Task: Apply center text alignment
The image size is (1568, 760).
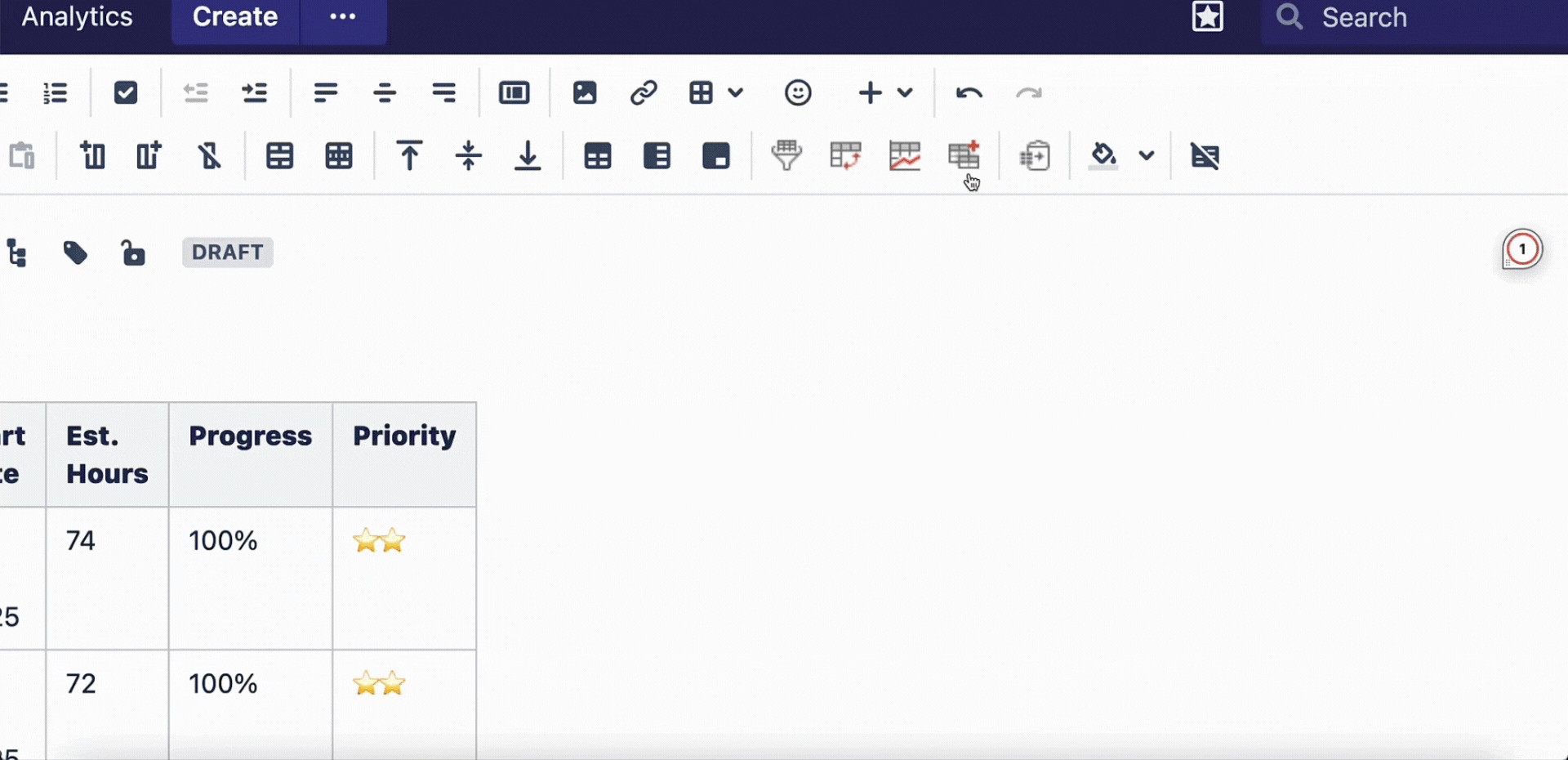Action: 384,92
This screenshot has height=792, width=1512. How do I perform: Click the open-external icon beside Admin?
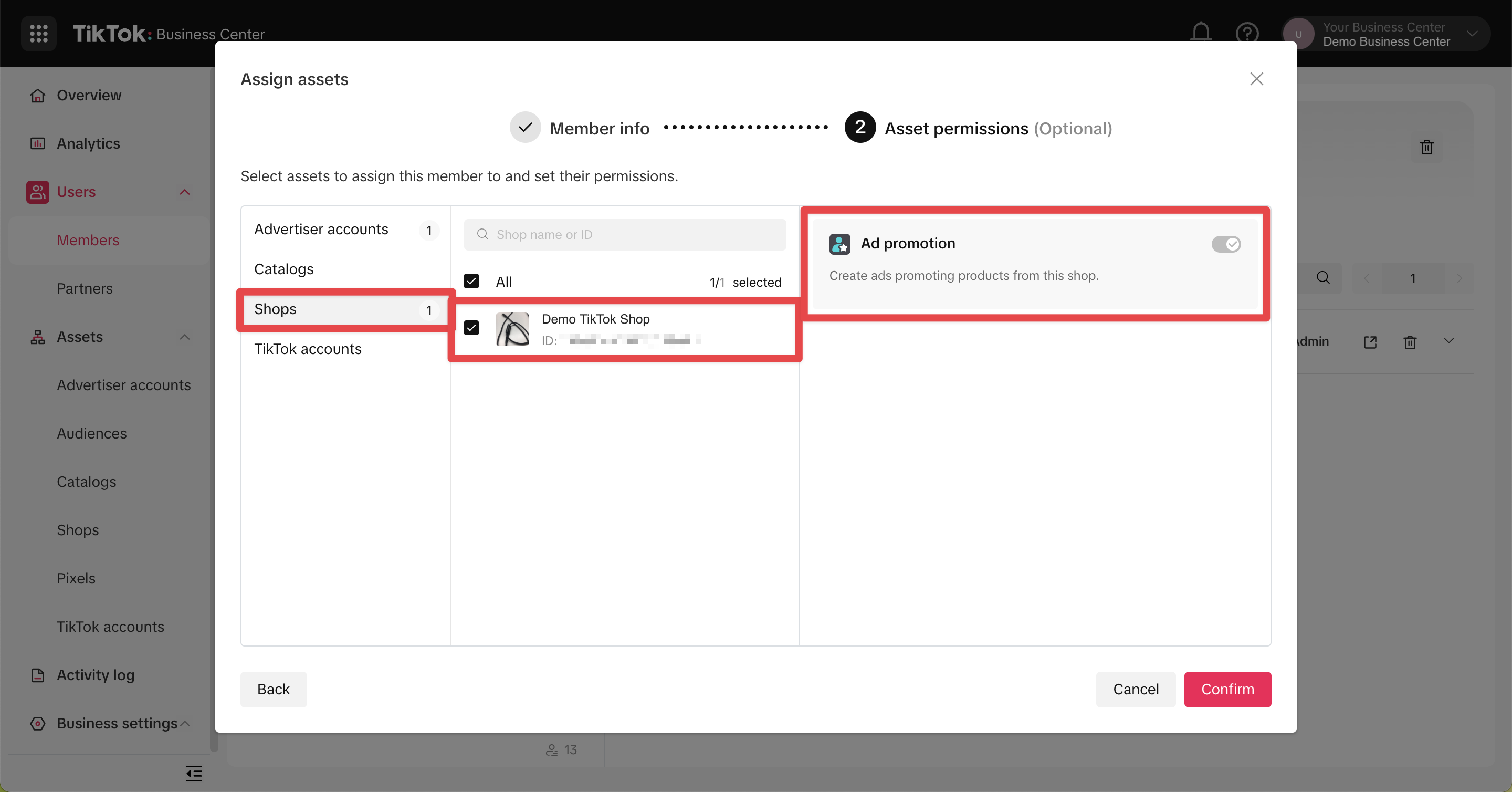tap(1370, 342)
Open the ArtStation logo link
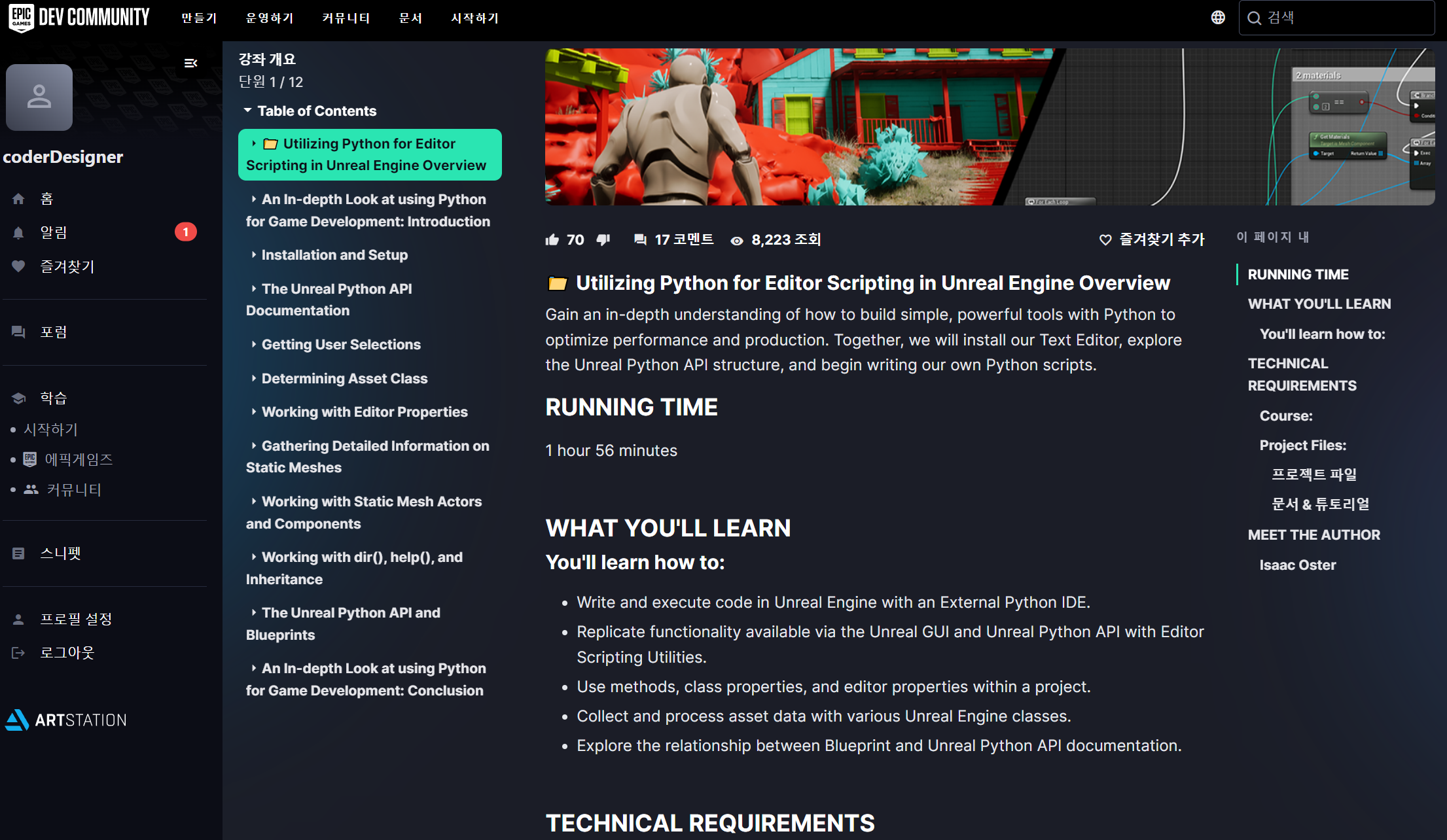Viewport: 1447px width, 840px height. (66, 720)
○ ○ ○ ○ ○ ○ ○
__EXERCISE__: With the pictures excluded, restate word for word each line from the one that contains "The image size is (1568, 760)." through the last line of the listing above.

__REPLY__:
The image size is (1568, 760).
Action: 384,92
This screenshot has height=792, width=1512. How do I perform: Click the open-external icon beside Admin?
tap(1370, 342)
Open the ArtStation logo link
Viewport: 1447px width, 840px height. (66, 720)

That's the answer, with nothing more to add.